Iowa’s leaders must stay focused as some attorneys general push partisan agendas

Texas Attorney General Ken Paxton speaks as Washington, DC Attorney General Karl Racine, left, listens during a news conference in front of the U.S. Supreme Court Sept. 9, 2019, in Washington, DC. (Photo by Alex Wong/Getty Images)

In the midst of the COVID-19 pandemic and far from Washington D.C., the worst of America’s politicians are working to disenfranchise their fellow Americans through a series of policies designed to stall economic relief packages, jeopardize health outcomes for vulnerable people, and create new obstacles for voters.

President Trump has empowered a tight-knit crew of state attorneys general advancing the administration’s interests across the country. In the coming weeks and months, Iowa’s leadership will need to remain fair and independent in the face of political invention by Trump loyalists.

One clear example of Trump’s political maneuvering that pits Americans against Americans for perceived political advantage is the work of Ken Paxton, attorney general of Texas. Paxton has recently sued to loosen public health regulations and ban absentee voting, which have put his rulings on a crash-course with states across the country: red, blue, and in between.
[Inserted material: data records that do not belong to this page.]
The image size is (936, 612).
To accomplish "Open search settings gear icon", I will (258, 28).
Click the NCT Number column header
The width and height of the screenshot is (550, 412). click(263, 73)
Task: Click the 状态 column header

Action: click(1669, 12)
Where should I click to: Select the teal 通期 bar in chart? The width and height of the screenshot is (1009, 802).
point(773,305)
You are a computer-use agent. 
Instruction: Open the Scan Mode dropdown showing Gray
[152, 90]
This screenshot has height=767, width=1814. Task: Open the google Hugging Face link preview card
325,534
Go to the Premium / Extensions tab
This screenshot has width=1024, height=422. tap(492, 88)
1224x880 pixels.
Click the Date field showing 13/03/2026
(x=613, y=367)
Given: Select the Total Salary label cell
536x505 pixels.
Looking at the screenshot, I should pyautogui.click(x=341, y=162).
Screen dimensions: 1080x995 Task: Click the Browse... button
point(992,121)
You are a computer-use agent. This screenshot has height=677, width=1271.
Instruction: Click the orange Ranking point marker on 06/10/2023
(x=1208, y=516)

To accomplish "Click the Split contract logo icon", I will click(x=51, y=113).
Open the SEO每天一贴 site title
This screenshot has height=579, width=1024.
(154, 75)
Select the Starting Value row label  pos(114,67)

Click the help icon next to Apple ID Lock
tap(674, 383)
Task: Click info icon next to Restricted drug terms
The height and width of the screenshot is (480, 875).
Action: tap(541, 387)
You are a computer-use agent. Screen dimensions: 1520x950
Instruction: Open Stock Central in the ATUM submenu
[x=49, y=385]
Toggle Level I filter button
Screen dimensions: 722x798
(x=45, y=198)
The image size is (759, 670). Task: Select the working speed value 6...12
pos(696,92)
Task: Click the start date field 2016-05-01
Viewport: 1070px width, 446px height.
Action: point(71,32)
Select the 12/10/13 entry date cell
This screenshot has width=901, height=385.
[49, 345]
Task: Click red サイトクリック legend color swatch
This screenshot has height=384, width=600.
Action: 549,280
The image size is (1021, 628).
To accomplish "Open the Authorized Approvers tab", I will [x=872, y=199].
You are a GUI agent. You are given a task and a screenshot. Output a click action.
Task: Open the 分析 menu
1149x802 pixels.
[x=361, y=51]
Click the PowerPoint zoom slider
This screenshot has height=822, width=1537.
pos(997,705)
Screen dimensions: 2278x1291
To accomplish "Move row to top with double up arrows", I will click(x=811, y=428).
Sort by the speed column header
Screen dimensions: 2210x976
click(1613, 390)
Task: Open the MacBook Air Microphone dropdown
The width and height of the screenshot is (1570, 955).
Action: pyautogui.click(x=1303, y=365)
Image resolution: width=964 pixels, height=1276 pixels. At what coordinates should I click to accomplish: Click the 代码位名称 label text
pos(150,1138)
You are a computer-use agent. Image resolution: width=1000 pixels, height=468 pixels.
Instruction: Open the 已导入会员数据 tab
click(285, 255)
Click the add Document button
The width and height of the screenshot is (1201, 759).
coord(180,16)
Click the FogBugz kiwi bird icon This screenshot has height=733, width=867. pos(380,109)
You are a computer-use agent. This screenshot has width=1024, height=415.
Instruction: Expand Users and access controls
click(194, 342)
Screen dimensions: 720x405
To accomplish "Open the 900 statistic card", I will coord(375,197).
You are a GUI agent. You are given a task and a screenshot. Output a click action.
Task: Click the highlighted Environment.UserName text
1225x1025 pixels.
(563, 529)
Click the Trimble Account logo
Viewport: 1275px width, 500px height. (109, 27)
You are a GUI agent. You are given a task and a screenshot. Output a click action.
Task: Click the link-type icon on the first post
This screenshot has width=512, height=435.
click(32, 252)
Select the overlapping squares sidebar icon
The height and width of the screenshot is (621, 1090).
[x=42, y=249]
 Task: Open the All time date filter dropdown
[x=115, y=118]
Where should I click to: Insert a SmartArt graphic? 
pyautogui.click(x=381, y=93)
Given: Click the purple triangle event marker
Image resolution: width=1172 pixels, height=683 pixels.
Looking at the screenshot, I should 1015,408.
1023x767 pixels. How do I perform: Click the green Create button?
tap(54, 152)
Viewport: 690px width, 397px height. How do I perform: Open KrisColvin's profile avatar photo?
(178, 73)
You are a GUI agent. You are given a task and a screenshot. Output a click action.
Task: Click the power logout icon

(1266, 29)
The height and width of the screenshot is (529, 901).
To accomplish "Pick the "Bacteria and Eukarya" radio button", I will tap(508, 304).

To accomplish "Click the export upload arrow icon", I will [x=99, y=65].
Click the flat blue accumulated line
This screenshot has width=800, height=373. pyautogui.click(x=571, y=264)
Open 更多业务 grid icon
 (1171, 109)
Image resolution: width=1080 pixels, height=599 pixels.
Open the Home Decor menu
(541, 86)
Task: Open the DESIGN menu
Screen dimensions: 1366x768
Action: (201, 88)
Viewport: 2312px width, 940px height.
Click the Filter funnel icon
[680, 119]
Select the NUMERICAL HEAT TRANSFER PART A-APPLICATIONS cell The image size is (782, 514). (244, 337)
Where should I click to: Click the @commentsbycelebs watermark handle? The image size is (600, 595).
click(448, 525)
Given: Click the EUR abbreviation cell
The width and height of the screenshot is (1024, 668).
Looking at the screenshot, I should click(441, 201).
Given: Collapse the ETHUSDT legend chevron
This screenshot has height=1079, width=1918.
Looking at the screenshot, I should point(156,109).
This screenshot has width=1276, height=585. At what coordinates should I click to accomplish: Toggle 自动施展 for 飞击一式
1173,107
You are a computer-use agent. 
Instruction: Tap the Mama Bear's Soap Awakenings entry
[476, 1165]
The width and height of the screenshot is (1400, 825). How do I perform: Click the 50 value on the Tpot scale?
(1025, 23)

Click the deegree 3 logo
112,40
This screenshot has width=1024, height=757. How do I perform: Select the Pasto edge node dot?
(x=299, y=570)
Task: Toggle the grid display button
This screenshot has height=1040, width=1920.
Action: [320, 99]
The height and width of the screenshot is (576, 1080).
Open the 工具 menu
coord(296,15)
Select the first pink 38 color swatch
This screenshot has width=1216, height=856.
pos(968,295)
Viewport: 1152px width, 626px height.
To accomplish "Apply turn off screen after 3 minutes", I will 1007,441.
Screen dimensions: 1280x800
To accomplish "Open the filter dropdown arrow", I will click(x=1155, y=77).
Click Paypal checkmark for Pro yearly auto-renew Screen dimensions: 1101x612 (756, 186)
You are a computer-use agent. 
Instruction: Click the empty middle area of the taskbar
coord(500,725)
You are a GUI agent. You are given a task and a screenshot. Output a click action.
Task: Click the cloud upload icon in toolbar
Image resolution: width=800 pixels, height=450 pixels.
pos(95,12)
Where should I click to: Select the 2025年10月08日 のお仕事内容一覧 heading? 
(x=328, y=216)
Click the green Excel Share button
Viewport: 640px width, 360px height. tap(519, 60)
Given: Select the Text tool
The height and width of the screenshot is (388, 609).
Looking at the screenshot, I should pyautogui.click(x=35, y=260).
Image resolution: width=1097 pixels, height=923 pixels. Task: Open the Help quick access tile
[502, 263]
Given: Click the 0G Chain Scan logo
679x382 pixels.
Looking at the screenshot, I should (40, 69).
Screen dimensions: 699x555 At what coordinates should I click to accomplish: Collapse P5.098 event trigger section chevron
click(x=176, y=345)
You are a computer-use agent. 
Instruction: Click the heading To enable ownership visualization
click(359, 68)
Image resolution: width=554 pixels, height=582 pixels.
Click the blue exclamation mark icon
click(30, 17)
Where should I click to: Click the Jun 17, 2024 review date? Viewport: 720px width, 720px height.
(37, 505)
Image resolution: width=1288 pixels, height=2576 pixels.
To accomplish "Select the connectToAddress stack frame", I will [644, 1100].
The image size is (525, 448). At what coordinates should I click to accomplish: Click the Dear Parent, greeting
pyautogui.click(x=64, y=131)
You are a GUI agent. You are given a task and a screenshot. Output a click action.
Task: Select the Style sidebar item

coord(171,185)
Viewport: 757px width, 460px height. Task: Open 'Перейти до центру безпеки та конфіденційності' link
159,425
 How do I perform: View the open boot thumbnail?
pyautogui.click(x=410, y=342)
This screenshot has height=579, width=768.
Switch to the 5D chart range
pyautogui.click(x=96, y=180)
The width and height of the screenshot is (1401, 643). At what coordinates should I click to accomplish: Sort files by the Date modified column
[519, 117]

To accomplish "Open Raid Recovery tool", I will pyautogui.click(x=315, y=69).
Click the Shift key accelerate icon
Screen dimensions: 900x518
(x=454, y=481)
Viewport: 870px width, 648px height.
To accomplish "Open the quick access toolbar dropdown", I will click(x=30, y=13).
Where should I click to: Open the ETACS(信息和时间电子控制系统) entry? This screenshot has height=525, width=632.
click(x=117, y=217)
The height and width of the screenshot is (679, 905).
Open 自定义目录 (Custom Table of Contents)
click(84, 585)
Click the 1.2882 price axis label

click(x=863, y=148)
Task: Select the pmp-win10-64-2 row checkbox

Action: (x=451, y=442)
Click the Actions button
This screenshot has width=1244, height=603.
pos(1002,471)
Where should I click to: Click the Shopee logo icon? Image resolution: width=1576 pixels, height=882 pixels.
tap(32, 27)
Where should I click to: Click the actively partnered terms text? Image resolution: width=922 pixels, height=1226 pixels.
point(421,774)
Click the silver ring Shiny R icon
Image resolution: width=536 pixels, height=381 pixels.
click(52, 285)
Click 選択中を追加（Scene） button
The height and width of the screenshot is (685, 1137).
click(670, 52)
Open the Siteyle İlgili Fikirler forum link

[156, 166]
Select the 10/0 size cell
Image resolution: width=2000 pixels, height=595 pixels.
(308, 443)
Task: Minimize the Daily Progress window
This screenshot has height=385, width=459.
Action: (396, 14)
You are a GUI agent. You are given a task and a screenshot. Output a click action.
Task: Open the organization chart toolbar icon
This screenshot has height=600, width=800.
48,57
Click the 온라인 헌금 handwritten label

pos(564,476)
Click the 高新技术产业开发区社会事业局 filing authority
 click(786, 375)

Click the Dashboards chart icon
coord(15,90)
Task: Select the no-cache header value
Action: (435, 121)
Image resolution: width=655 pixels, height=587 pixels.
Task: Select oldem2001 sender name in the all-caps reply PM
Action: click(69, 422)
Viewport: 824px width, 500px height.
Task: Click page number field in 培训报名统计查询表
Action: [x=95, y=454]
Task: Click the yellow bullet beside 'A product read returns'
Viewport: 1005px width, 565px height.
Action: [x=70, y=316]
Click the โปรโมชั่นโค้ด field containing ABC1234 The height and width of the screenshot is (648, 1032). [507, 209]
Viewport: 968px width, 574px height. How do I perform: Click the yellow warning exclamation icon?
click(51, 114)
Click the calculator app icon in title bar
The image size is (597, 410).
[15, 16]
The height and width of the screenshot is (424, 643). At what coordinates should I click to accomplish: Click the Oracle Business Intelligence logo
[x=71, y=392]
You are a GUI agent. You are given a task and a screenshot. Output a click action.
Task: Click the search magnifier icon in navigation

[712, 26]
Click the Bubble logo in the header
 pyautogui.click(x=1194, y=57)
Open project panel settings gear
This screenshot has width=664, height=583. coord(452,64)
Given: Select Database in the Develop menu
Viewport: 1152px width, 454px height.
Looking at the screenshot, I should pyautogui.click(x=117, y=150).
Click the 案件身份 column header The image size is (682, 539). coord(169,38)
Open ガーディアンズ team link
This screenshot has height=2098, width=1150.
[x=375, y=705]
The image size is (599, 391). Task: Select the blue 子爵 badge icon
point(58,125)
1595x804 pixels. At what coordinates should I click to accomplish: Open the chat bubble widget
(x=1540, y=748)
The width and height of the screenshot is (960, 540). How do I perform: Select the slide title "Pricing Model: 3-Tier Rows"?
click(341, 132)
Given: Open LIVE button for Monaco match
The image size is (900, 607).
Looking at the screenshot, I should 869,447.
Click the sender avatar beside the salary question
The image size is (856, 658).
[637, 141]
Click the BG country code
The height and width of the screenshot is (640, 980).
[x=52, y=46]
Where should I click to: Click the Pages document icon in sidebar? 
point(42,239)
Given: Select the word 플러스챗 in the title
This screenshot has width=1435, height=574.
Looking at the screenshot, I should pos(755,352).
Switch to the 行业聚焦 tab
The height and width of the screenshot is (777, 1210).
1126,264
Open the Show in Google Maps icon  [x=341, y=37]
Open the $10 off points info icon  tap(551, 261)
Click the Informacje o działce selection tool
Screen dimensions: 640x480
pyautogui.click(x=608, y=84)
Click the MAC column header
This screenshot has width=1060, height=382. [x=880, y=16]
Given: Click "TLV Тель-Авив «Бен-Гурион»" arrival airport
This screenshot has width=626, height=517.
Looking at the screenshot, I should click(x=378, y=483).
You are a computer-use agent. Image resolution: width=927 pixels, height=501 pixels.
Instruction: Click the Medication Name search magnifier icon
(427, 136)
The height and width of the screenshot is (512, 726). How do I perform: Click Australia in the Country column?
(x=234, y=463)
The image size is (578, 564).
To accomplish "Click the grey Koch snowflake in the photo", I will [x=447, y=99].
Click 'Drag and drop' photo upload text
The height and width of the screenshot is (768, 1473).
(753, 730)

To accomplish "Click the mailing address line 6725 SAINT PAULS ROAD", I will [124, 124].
No one can dispute that parts of daily life have changed due to the virus’ spread. While wearing a mask in public and avoiding large gatherings are not fun, they are fairly innocuous guidelines to help limit the spread of a deadly virus.

In Iowa, even Gov. Kim Reynolds had the foresight to set early guidelines that shuttered some higher-risk establishments and prohibited public gatherings of 10 or more, a basic guideline Paxton and his team are fighting. Just last month, he sent letters threatening cities that intend to limit large, in-person gatherings, and begun a fight with cities requiring use of masks in public spaces or even just requiring essential businesses to provide masks to their employees.

Following the Trump administration’s playbook for seeking political advantage, Paxton has also engaged on the hot-button issue of mail-in voting. He recently took a fight all the way to the federal courts, arguing that voting by mail should only be available to seniors 65 or older or those with disabilities. While his mandate was ultimately overturned, Paxton has vowed to appeal the ruling, threatening that election officials offering mail-in ballots could be criminally charged and prosecuted.

Iowans witnessed a similar power play by Iowa Senate Republicans who attempted to limit absentee voting in our state. With more than 411,000 Iowans setting a new record for voter participation in this month’s primary election, Paxton’s lawsuit serves as a reminder of the importance of just leadership under the rule of law.

There is a great deal of smoke behind Paxton’s politically motivated fire visible across his record. Even today, in the middle of this COVID-19 crisis, he is spearheading an investigation into technology companies — the same companies the president and many on the political right chide for “anti-conservative bias” despite years of sharing Trump’s shameless and frequently ill-conceived commentary. It is worth noting that it can be argued that such companies in question have created hundreds of jobs in Iowa and have helped to strengthen our state’s economy.

Trump, Paxton, and their allies are attempting to put their political thumb on the scale of justice. Iowa’s attorney general, Tom Miller, has a strong legacy when it comes to consumer protection issues. Because of this, Iowans expect our attorney general to focus on the most pressing issues of the day, uphold the law, and to stand up against these partisan political scams led by Trump, Barr, and Paxton.

Pete d'Alessandro
Pete D’Alessandro of Des Moines is a longtime Democratic activist and political adviser for local, state and national campaigns. In 2020, Pete served as a senior adviser to Sen. Bernie Sanders’ presidential campaign. Four years prior, he was Sanders’ Iowa campaign coordinator and later helped secure upset victories as the lead staffer in Oklahoma and Indiana. Prior to that, he served for a wide range of candidates including Iowa Gov. Chet Culver, former U.S. Sen. Bill Bradley, U.S. Sen. Paul Wellstone, Congressman Leonard Boswell, and State Rep. Marti Anderson.